Interventi in corso e progetti per contenere le piene nell’Astigiano
La Regione Piemonte ha effettuato un sopralluogo istituzionale per verificare l'avanzamento dei cantieri dedicati alla mitigazione del rischio idraulico nella provincia di Asti. I lavori riguardano i corsi d'acqua Borbore, Tanaro e Versa e si inseriscono in un quadro complessivo di investimenti pari a 16 milioni di euro.
La prima parte dell'ispezione ha interessato i cantieri attivi sui fiumi Borbore e Tanaro, estesi per un tratto di circa 600-700 metri. Sul Borbore è in corso la ricalibratura dell'alveo mediante l'asportazione di sedimenti: sono previsti lo spostamento e la rimozione di circa 16.000 metri cubi di materiale depositato. Il sedimento non viene smaltito fuori sito, ma riutilizzato a breve distanza per innalzare e consolidare l'argine del Tanaro, con l'obiettivo di ridurre il ricorso al trasporto su gomma e l'impatto ambientale derivante dalla movimentazione dei materiali.
- Tratto Borbore/Tanaro interessato: circa 600-700 m;
- Sedimento rimosso dal Borbore: circa 16.000 m³;
- Intervento sul Versa (Pontesuero - ponte autostradale): completato dalla ditta Robur per circa 1,3 milioni di euro su circa 700 metri di sponde.
La seconda tappa ha riguardato il Versa, nel tratto compreso tra Pontesuero e il ponte dell'autostrada, dove si è concluso un cantiere affidato alla ditta Robur.
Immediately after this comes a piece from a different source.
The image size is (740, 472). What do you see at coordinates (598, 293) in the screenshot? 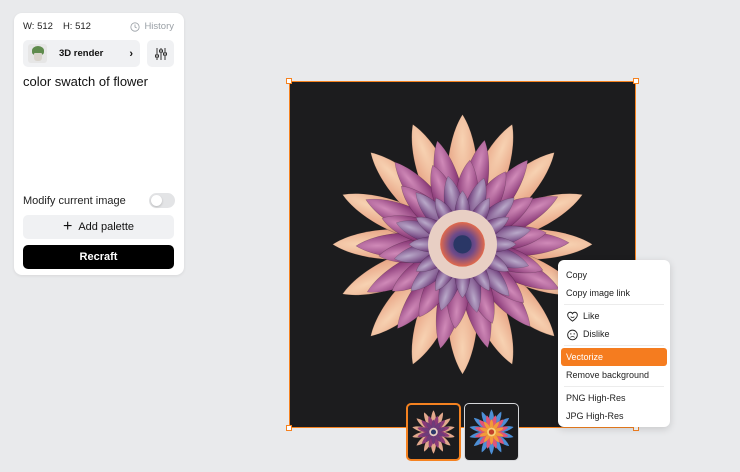
I see `menu-item-label: Copy image link` at bounding box center [598, 293].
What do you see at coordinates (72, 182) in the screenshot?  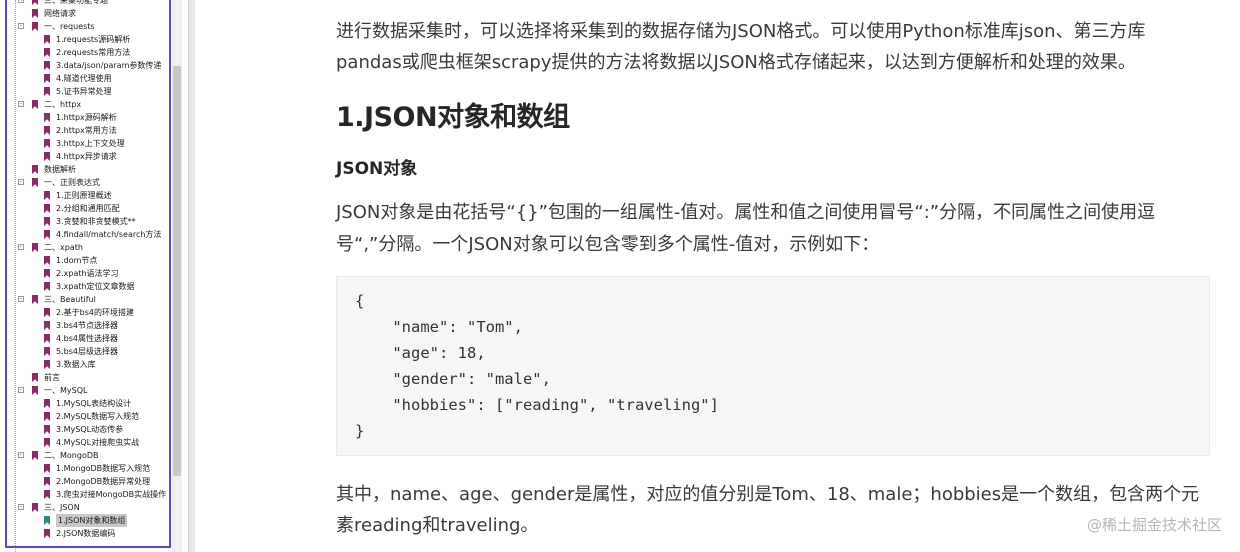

L'opera, del valore di 1,3 milioni di euro, ha consentito la riprofilatura degli argini e la posa di nuove scogliere protettive su entrambe le sponde per una lunghezza di circa 700 metri.
Guardando al prossimo futuro, la strategia regionale prevede la progettazione di una cassa di espansione a monte del Versa e, in particolare, il grande progetto da 15 milioni di euro destinato alla realizzazione di casse di laminazione sul Tanaro, a monte di Asti, ritenute fondamentali per il controllo delle piene importanti.
"L'attenzione dell'amministrazione sul rischio idrogeologico resta alta", ha sottolineato l'assessore regionale durante il sopralluogo, ringraziando i tecnici per il lavoro svolto.
Per i residenti e gli amministratori locali le opere in corso e quelle programmate hanno ricadute pratiche su diversi fronti: riduzione del rischio di esondazioni nelle aree urbanizzate e agricole, diminuzione dei costi e dell'impatto ambientale legati al trasporto dei materiali, e una maggiore sicurezza per le infrastrutture stradali e per le colture che si trovano nelle fasce floodplain.
| Intervento | Estensione/quantità | Importo |
|---|---|---|
| Tratto Borbore–Tanaro | circa 600-700 m / 16.000 m³ sedimenti | parte del piano da 16 mln € |
| Versa (Pontesuero - ponte autostrada) | circa 700 m | 1,3 mln € |
| Casse di laminazione sul Tanaro (progetto) | a monte di Asti | 15 mln € (progetto) |
Il riutilizzo dei sedimenti sul territorio, praticato nella ricalibratura del Borbore, è una scelta che riduce il traffico pesante e limita gli impatti ambientali locali: un elemento che potrà risultare apprezzabile soprattutto nelle aree rurali e periurbane interessate dai cantieri. Resta da monitorare, nei prossimi mesi, l'avanzamento dei lavori e i tempi di realizzazione delle casse di laminazione, opere complesse che richiederanno progettazione e cantierizzazione estese.
La governance territoriale e i tecnici regionali saranno chiamati a coordinare gli interventi con i Comuni interessati e con le realtà agricole, per conciliare esigenze di sicurezza idraulica, impatto ambientale e continuità delle attività produttive lungo i corsi d'acqua.